ASN.1 was not over-engineered in 1990. The things that kept it from ruling the world are:

- the ITU-T specs for it were _not_ free back then

- the syntax is context dependent, so using a LALR(1) parser generator to parse ASN.1 is difficult, though not really any more than it is to parse C with a LALR(1) parser generator, but yeah if it had had a LALR(1)-friendly syntax then ASN.1 would have been much easier to write tooling for

- competition from XDR, DCE/MS RPC, XML, JSON, Protocol Buffers, Flat Buffers, etc.

The over-engineering came later, as many lessons were learned from ASN.1's early years. Lessons that the rest of the pack mostly have not learned.

ASN.1 doesn't have a schema language. It has a schema spec, how you encode the schema is up to you. This is a huge boon.

ASN.1 has many encoding standards, but you don't need to implement them all, only the specific one for your needs.

ASN.1 has a standard and an easy to follow spec, which Protobuf doesn't.

In sum: I could cobble together a working ASN.1 implementation over a weekend. In contrast, getting to a clean-room working Protobuf library is a month's work.

Caveat: I have not had to deal with PKI stuff. My experience with ASN.1 is from LDAP, one of the easiest protocols to implement ever, IMO.

> ASN.1's schema languages is IMHO way better designed then Protobuf but also more complex as it has more features

Yes, but you can use a subset of ASN.1. You don't have to implement all of x.680, let alone all of x.681, x.682, and x.683.

for "docent", do you mean "dozen"?

I had to look up https://www.merriam-webster.com/dictionary/docent

> if you argue all schema based general purpose binary encoding formats are "pretty much the same"

At the implementation level they are different, but when integrating these protocols into applications, yeah, pretty much. Schema + data goes in, encoded data comes out, or the other way around. In the same way YAML and XML are pretty much the same, just different expressions of the same concepts. ASN.1 even comes with multiple expressions of exactly the same grammar, both in text form and binary form.

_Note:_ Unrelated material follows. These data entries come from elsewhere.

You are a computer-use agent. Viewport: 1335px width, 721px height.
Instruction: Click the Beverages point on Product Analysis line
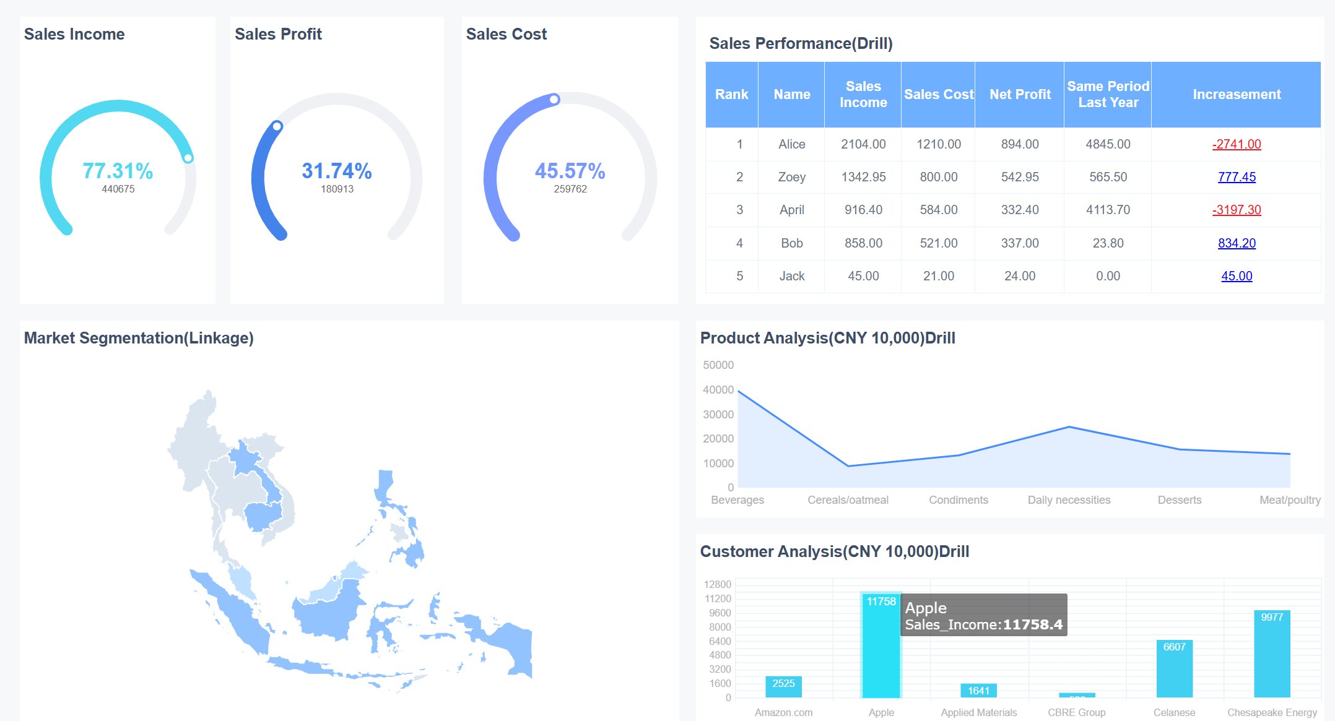(x=737, y=390)
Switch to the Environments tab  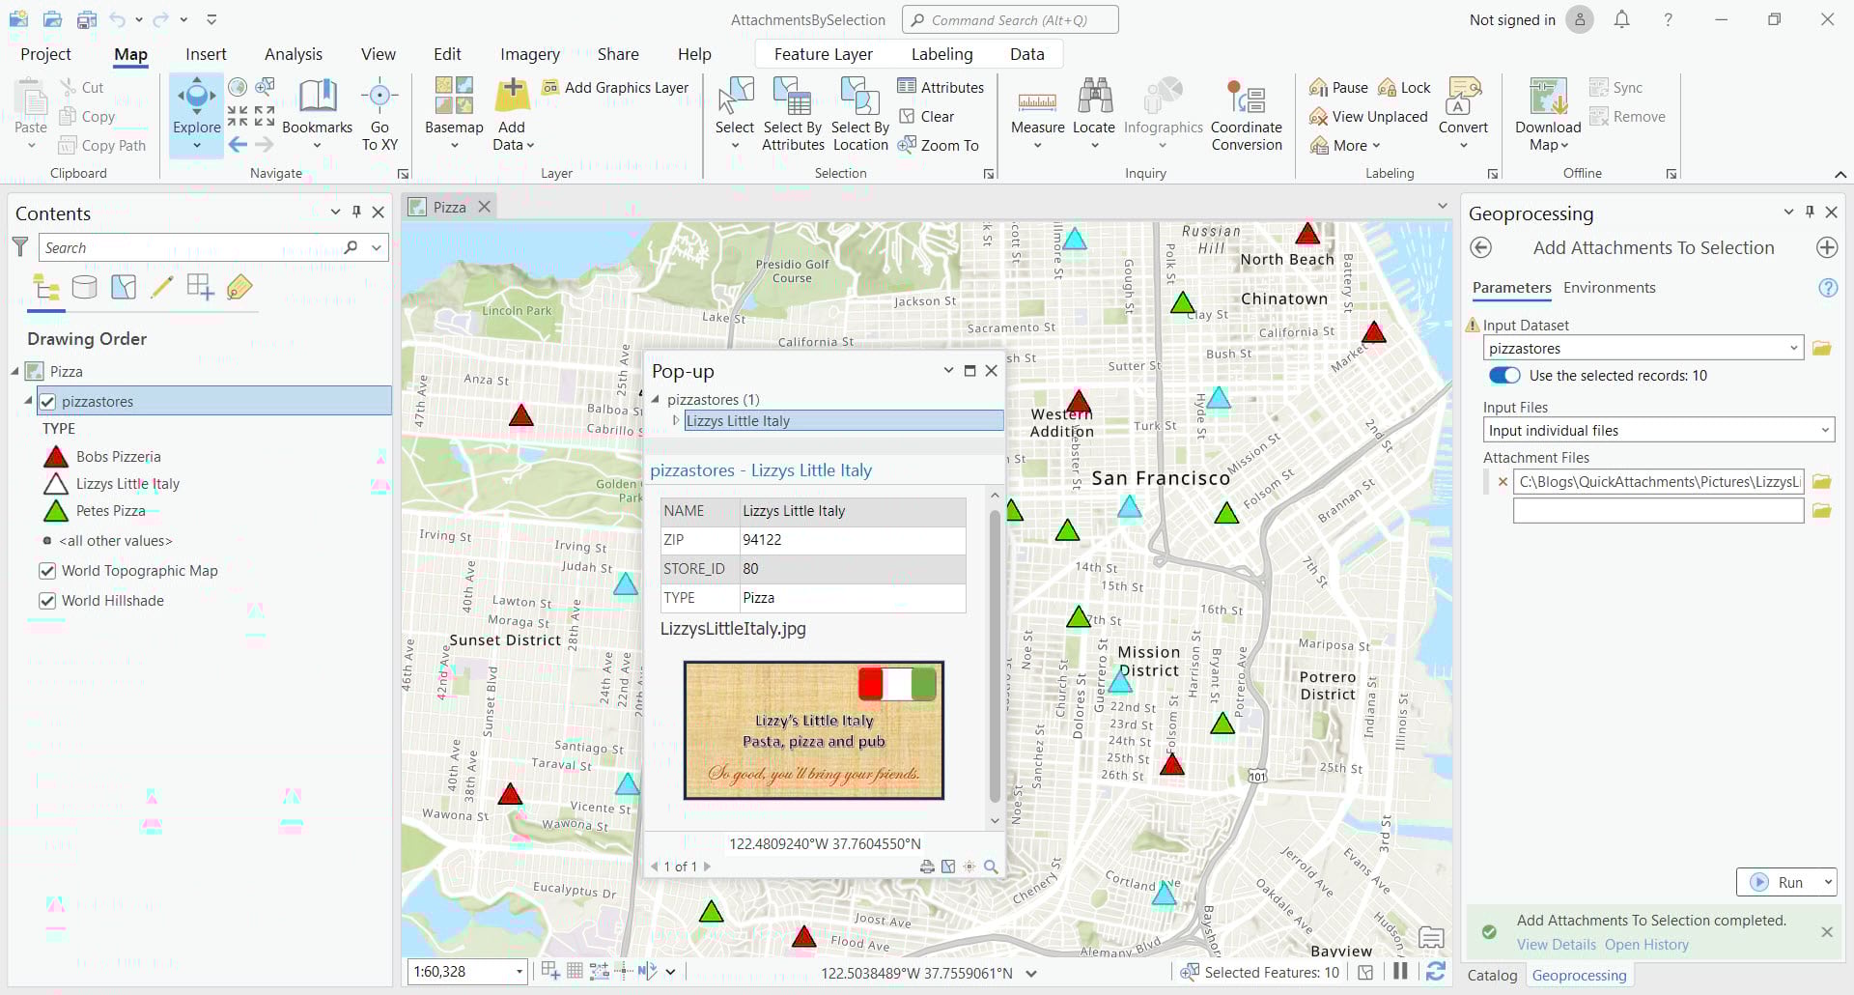[1608, 287]
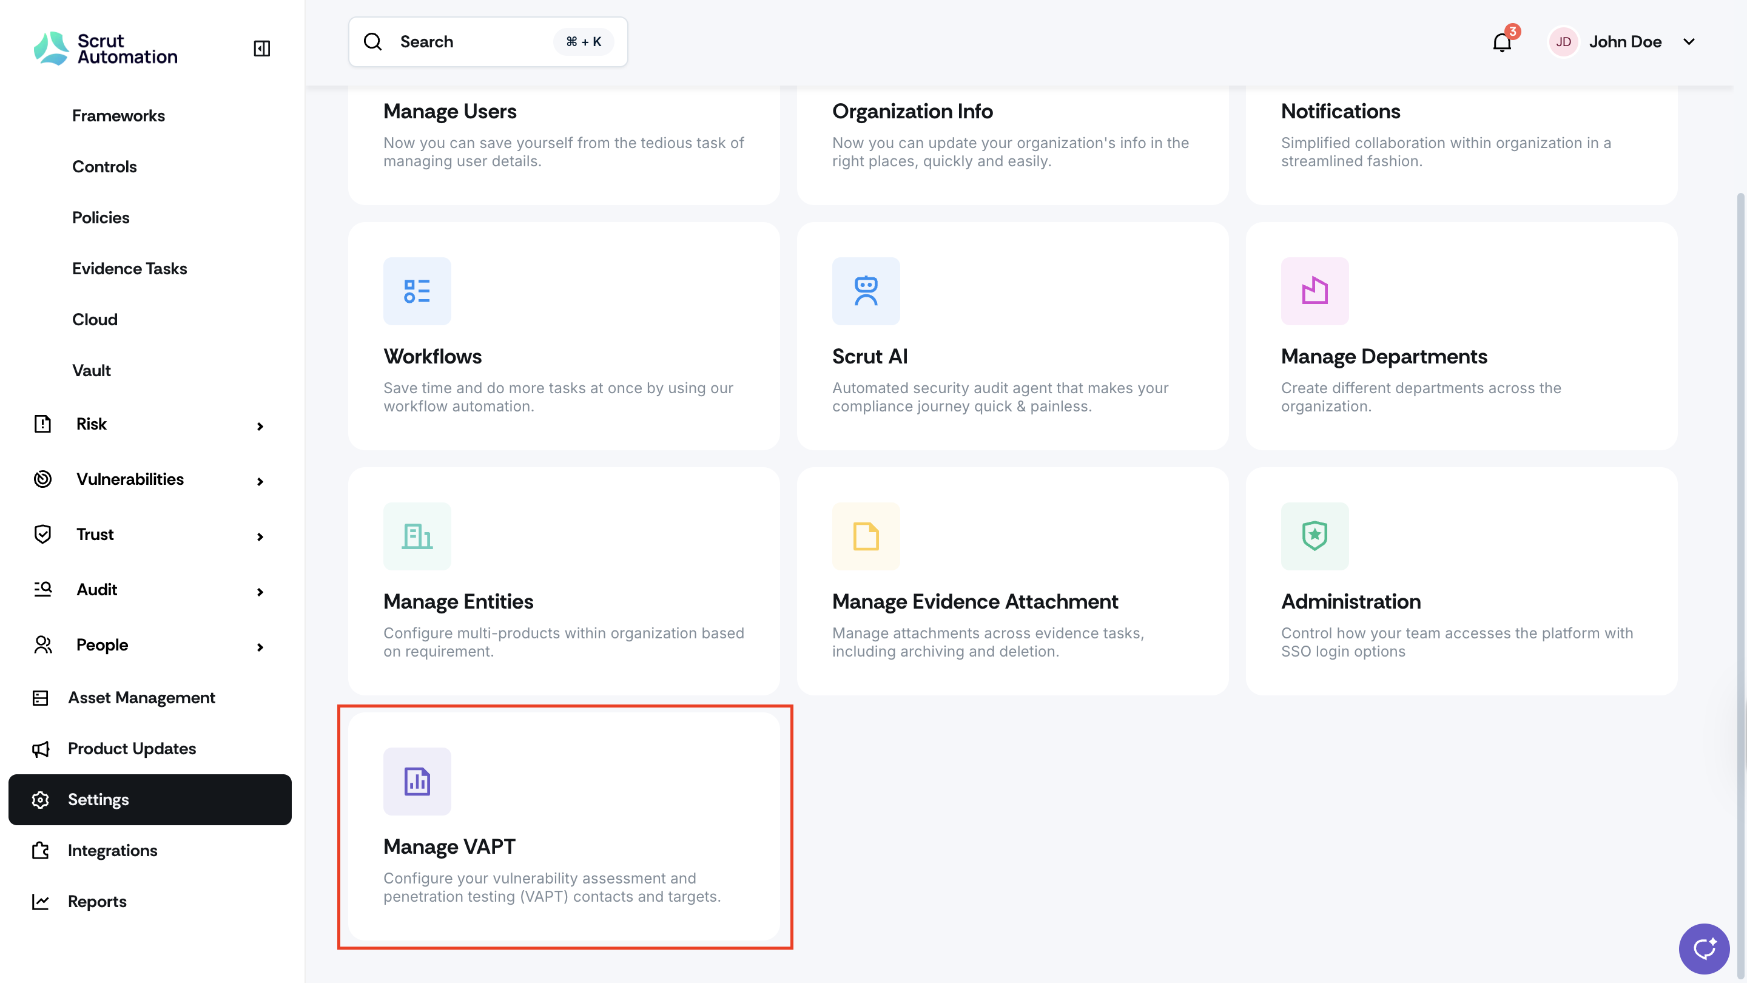Screen dimensions: 1747x983
Task: Expand the People sidebar section
Action: tap(149, 645)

ASN.1 was one of the early standardised protocols in this space, though, and suffers from being used mostlyin obscure or legacy protocols, often with proprietary libraries if you go beyond the PKI side of things.

ASN.1 isn't file specific, it was designed for use in telecoms after all, but encodings like DER work better inside of file formats than Protobuf and many protocols like it. Actually having a formal standard makes including it in file types a lot easier.